§ **REQUIREMENT**: One number is the whole answer: the tally of lines in the records below that contain "menu".

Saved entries
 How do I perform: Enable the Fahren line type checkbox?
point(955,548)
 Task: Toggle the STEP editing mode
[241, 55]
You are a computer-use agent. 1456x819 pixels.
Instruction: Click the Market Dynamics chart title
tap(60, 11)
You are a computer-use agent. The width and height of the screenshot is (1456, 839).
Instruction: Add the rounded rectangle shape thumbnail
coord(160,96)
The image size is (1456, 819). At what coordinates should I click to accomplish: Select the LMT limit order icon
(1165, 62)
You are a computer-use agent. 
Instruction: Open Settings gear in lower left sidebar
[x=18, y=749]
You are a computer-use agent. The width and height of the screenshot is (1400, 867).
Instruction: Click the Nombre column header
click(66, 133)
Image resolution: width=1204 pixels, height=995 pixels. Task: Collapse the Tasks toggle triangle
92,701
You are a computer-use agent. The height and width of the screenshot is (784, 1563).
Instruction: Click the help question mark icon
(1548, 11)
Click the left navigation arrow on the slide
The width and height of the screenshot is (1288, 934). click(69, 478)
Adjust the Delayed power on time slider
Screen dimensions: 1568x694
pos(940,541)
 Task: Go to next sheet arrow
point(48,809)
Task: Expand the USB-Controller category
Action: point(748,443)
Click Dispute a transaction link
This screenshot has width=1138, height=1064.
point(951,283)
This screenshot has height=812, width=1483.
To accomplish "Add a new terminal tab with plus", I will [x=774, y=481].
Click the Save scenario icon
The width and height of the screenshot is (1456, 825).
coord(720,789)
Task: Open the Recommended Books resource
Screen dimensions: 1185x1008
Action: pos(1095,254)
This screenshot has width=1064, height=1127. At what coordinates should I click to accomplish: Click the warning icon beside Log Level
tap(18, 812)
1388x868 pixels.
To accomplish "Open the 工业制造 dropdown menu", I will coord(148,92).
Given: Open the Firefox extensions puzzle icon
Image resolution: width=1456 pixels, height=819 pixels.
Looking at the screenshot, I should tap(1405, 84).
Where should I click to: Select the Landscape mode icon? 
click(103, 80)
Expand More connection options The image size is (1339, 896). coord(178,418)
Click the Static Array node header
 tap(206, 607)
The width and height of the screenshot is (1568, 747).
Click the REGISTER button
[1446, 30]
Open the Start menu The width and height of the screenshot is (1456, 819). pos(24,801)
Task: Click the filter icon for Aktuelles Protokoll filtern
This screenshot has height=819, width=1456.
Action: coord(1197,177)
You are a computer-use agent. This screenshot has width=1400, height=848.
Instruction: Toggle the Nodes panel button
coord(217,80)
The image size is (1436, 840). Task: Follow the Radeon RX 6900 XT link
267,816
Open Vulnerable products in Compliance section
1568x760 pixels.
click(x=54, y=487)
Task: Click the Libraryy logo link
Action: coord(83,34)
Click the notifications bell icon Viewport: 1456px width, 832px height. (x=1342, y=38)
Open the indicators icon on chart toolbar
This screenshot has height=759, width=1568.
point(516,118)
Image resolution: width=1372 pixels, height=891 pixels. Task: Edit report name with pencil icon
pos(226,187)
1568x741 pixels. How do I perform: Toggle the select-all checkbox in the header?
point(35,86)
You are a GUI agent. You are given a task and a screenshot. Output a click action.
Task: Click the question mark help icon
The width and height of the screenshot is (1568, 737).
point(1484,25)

§ **YOUR SOLUTION**: 2